Gaetano Arfé sottolineava come i moti di Via Medina fossero stati la risposta violenta che i monarchici avevano preparato per condizionare lo svolgimento delle elezioni per il referendum istituzionale ed il ruolo essenziale di Sandro Pertini che capeggiava la lista del partito socialista a Napoli, coadiuvato da mio padre Raffele, da Lelio Porzio e da altri esponenti del socialismo napoletano. E poi ricordava episodi della propria vita, come quando si arruolò volontario con i partigiani della Valtellina.
Il discorso continuava con riflessioni sulla scissione di Palazzo Barberini del 1947, sul ruolo di Saragat e Nenni e, successivamente, di Francesco De Martino, con il quale lo stesso Arfé ebbe un lungo sodalizio.
Una sera Gaetano, dopo cena, ascoltava con grande attenzione mia madre che gli raccontava i sacrifici fatti per aiutare due zii, gravemente malati, di Somma Vesuviana - compaesani dei genitori di Arfé, Raffaele e Maddalena Maffezzoli - e si divertiva molto ascoltando i miei racconti sulle relazioni sociali della mia famiglia.
“Sin dagli anni ’50 - gli dicevo - queste relazioni consistevano essenzialmente in una complessa attività di aiuto, assistenza e sostegno morale a molte famiglie, per lo più contadine, bisognose di essere risollevate dai disagi dovuti alla distruzione del paese”.
E mio padre concludeva questi racconti sottolineando come la gestione di una famiglia così allargata - che comprendeva tutti gli abitanti di San Sebastiano al Vesuvio - non fosse una cosa semplice; ricordava a Gaetano, con molta freschezza, i simpaticissimi baratti, di sapore quasi tribale, che avvenivano durante le festività natalizie e pasquali ed alle ricorrenze degli onomastici: all’inizio era una vera e propria invasione di polli, capretti, verdure, scarole, finocchi, vino, uova, frutta e quanto altro la terra produce. “Ma tutta questa merce - sottolineava con orgoglio mio padre - era solo di passaggio per casa nostra, pronta ad essere trasferita ai cittadini più bisognosi che si vedevano così, proporzionalmente al loro bisogno, recapitare derrate alimentari o capi di abbigliamento essenziali per la loro sussistenza.”

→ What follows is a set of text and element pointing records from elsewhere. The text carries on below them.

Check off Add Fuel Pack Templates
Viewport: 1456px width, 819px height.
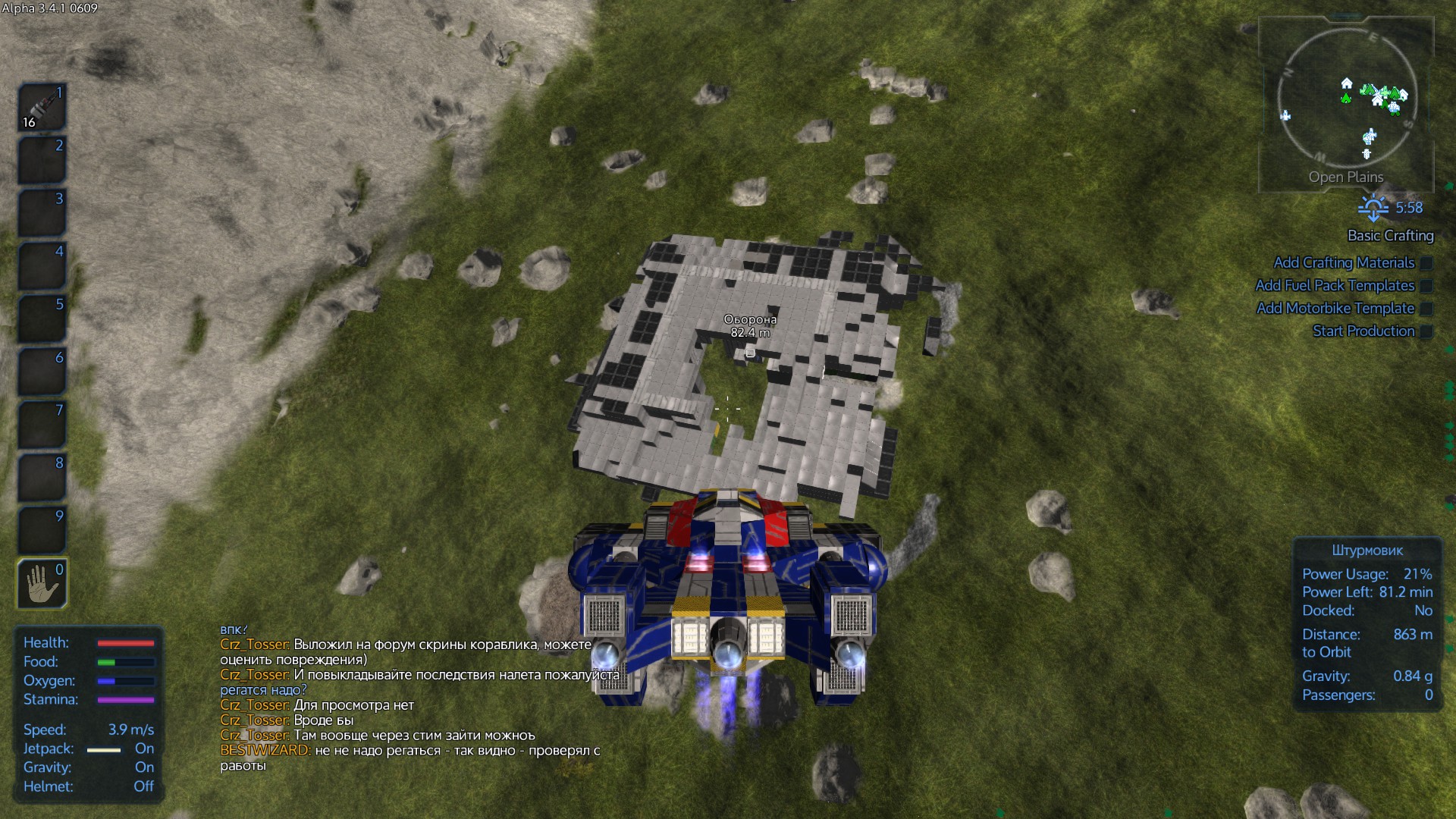(x=1426, y=286)
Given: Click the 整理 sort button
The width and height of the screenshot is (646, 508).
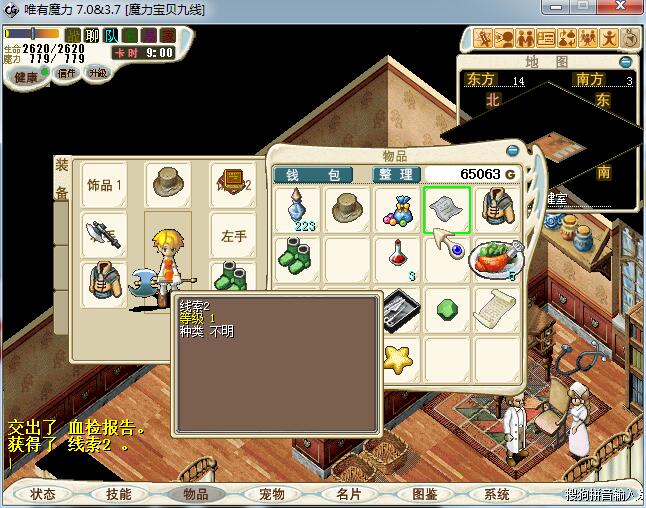Looking at the screenshot, I should (394, 174).
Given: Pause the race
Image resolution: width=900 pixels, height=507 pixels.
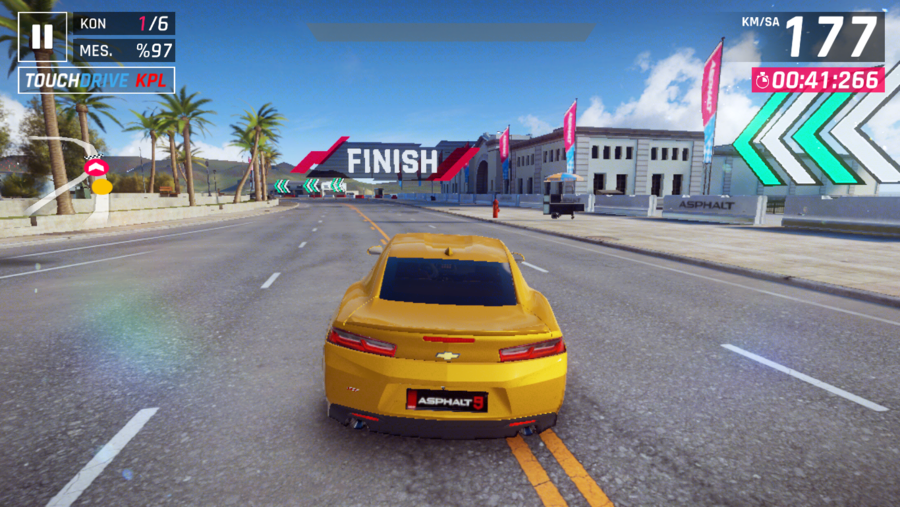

Altri tempi, lontani anni luce dallo squallore e dalla sterilità etica che caratterizzano la politica di questi ultimi anni, allontanandola dalla gente. La levatura morale ed etica di uomini come Gaetano Arfé dava, allora, proprio alla politica, una dignità alta ed un rispetto che oggi sembrano sepolti per sempre. Ho voluto affiancare ai tanti riconoscimenti sullo studioso, sullo storico e sull’europeista, questo modesto ricordo personale su un uomo sensibile, colto, curioso del mondo, ma attento alle piccole testimonianze di un’Italia minima che, come lui stesso affermava, costituiscono i pilastri portanti della storia. In queste ore è stato ricordato il desiderio di Gaetano Arfé di donare parte della sua biblioteca ai giovani napoletani: la Fondazione Mediterraneo potrebbe immediatamente ospitare questi libri dedicando ad Arfé un’apposita sezione della Biblioteca del Mediterraneo.
Oltre al riconoscimento, sarebbe questo un contributo concreto per ricordare la sua figura.